On Tuesday 21 September 1915 the Comboyne, while proceeding up the Camden Haven River, caused a man's body to come to the surface. The body was recovered by the police, who found that it had been weighted down with an anchor (weighing 1½ cwt 168 lb). The head had been battered, both jaws being broken, as was the nose. It was supposed that the man had been murdered.

The man, named Purcell, had lived at Hunter's Hill formerly but had arrived at Laurieton in April, with a companion, to become a fisherman. Towards the end of August Purcell had disappeared, but no alarm was raised, as it was thought he had gone to a neighbouring town. The police then arrested his companion.

===1918: Twice aground in Narooma===
The Comboyne twice (February and March) went aground on the bar crossing at Narooma.

===1918: Replacement of Comboyne Kelson===
In August 1918 it was found on an examination of the steamer Comboyne that it would be necessary to replace or repair her keelson, and in order to do this it was incumbent to remove the whole top structure, including the bridge, funnel, and deck cabins.

In the ordinary course this would have been done by piecemeal removal of the superstructure, and would have taken some weeks to remove and replace. At this time a Mr Waugh had just built the steam winches Hawk a 100-tonne floating sheerleg and it was decided to use this on its first big job. The super structure of the Comboyne was unbolted from the deck, large balks of timber were placed athwart for the purpose of raising, and others fore and aft as supports, and the whole of this part of the vessel, weighing 35 tons, was lifted bodily off the boat, and placed on a lighter. The boiler, of some 20-odd tons, and the two sets of engines were also taken out of the Comboyne by the powerful lifting appliances of the Balmain Company,

The hull of the Comboyne was towed into dock, to have false keelsons put in her. On the following Friday, the Comboyne, newly arrived from dock, lay alongside a Pyrmont wharf, ready to be united to her vitals, which had been abstracted.

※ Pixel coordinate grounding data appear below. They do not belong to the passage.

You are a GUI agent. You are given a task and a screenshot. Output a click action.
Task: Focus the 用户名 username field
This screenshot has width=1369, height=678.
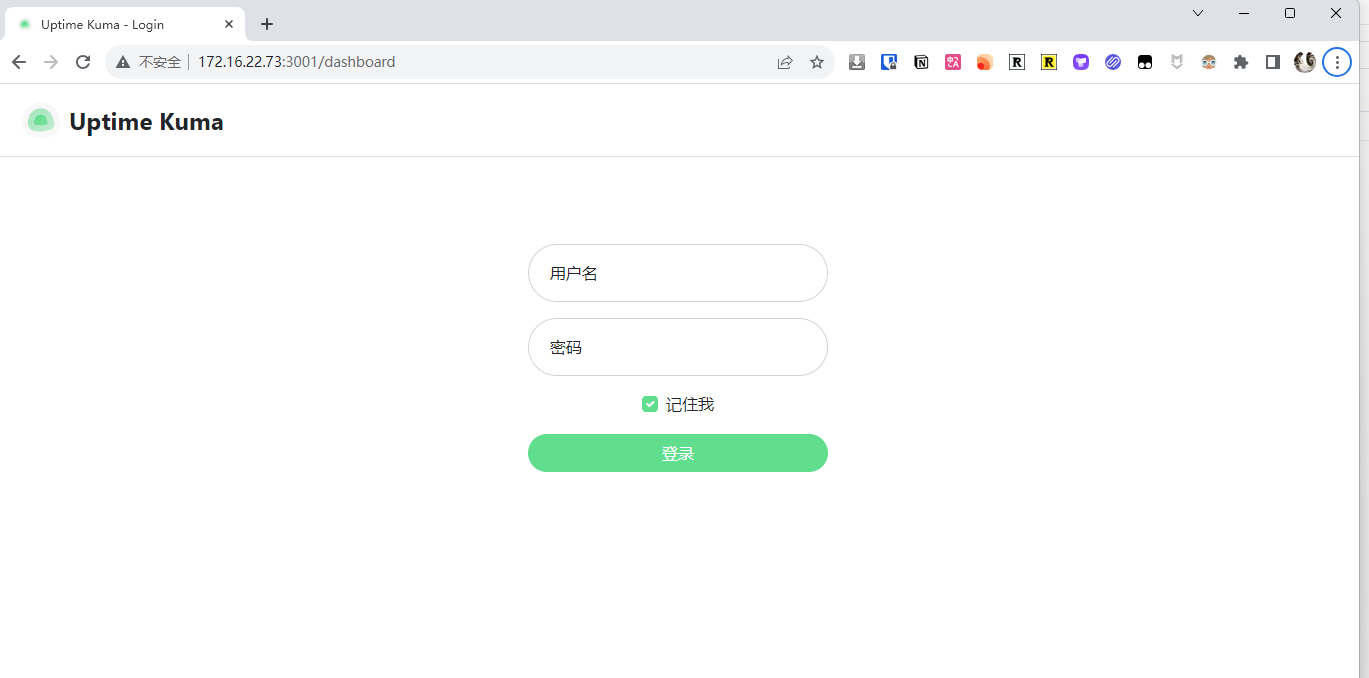[677, 273]
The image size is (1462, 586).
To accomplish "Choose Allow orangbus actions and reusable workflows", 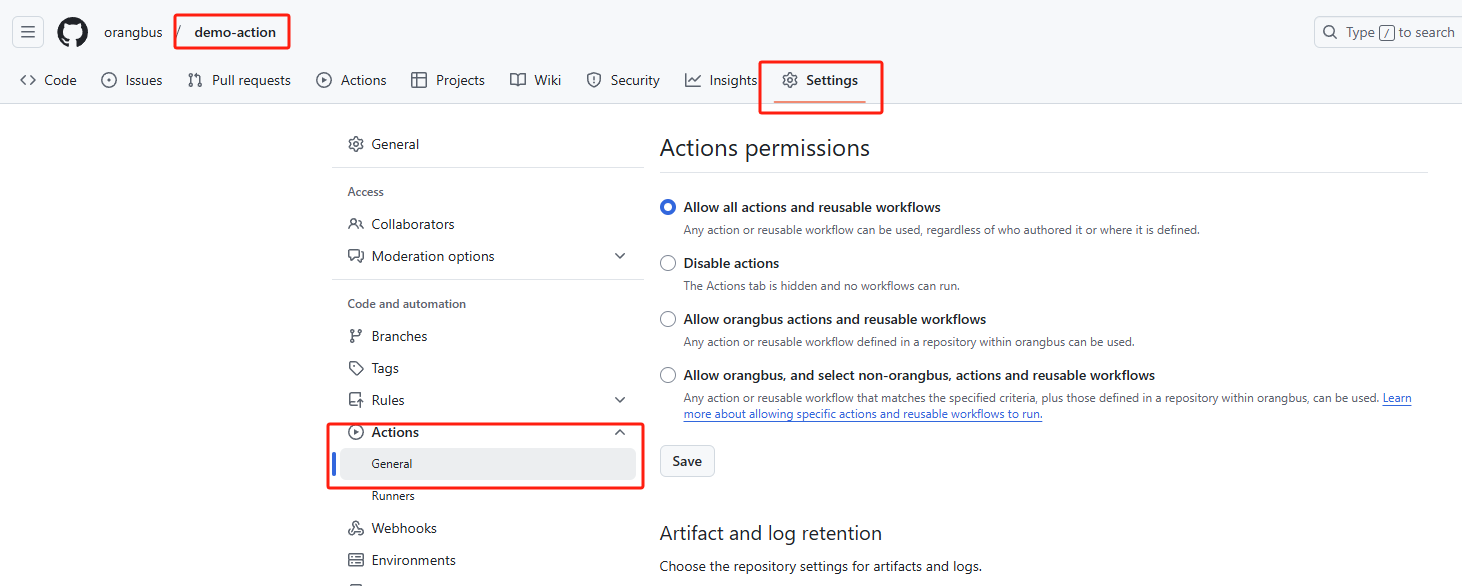I will click(668, 319).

The boiler and engines were already in place, and between 10 and 11 o'clock, out of the foggy misty, rain-soaked distance, came the punt, looking, with the funnel, bridge, and cabins of the Comboyne, just like a steamer herself.

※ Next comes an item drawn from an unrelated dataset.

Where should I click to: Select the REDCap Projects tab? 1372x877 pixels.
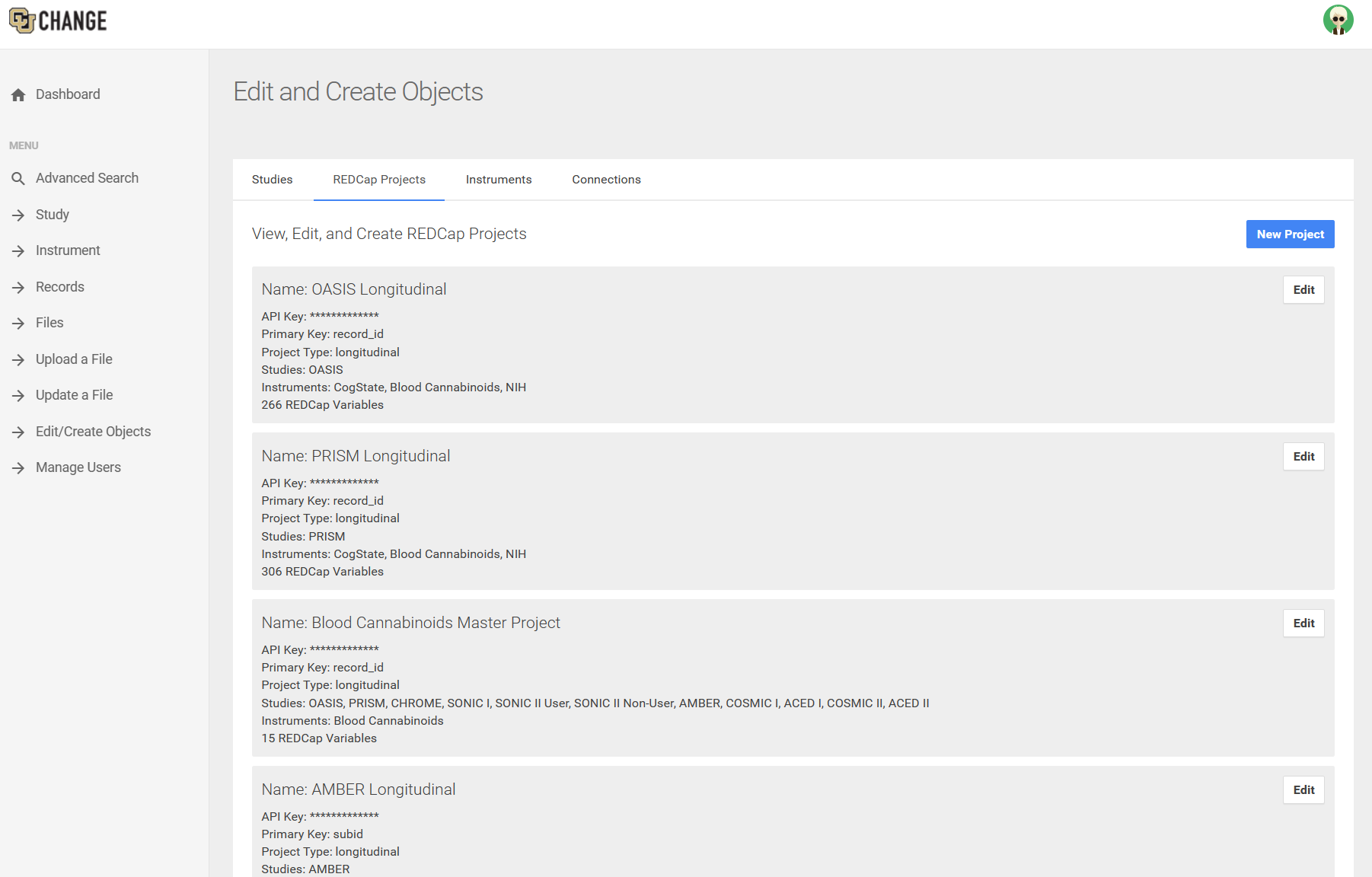[379, 180]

The Hawk having drawn out from the side of the Comboyne, the punt dropped neatly in between the two, the huge boat six-fall tackle was hooked on to the slings, and in less than half an hour the whole of the top of the vessel had again been fitted into its old station on the steamer. All that remained was to screw the deck bolts into place again. Thus, half a day's work, putting back boiler, engines, top structure, with the aid of this new giant, took the place of at least a week's work under the ordinary conditions.

See images (Chase up)

==Shipwreck event==
On Saturday, 27 November 1920 the vessel reportedly struck a submerged rock or a floating object.

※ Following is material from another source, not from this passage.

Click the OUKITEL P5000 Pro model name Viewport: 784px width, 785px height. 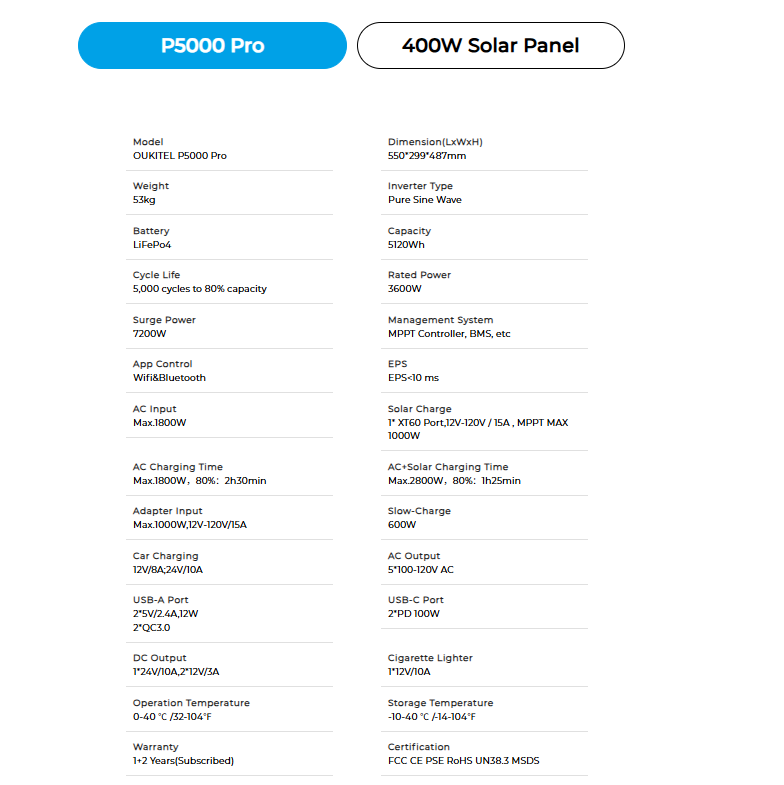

While steaming off Bass Point, near Kiama. She was carrying a full cargo of timber, and was at the time about a mile from the shore. The bump caused the vessel at once to leak very badly, and the pumps proved unable to cope with the water. An attempt was made to beach the Comboyne, but she took a dangerous list, and began to settle down. The crew therefore took to the boats, and soon afterwards the vessel disappeared. The men in the boats went to rest till daylight, as they were very tired after their efforts on the Comboyne. When the fog lifted they hailed a passing coaster, which picked them up and carried them to Kiama. They lost all their belongings in the Comboyne.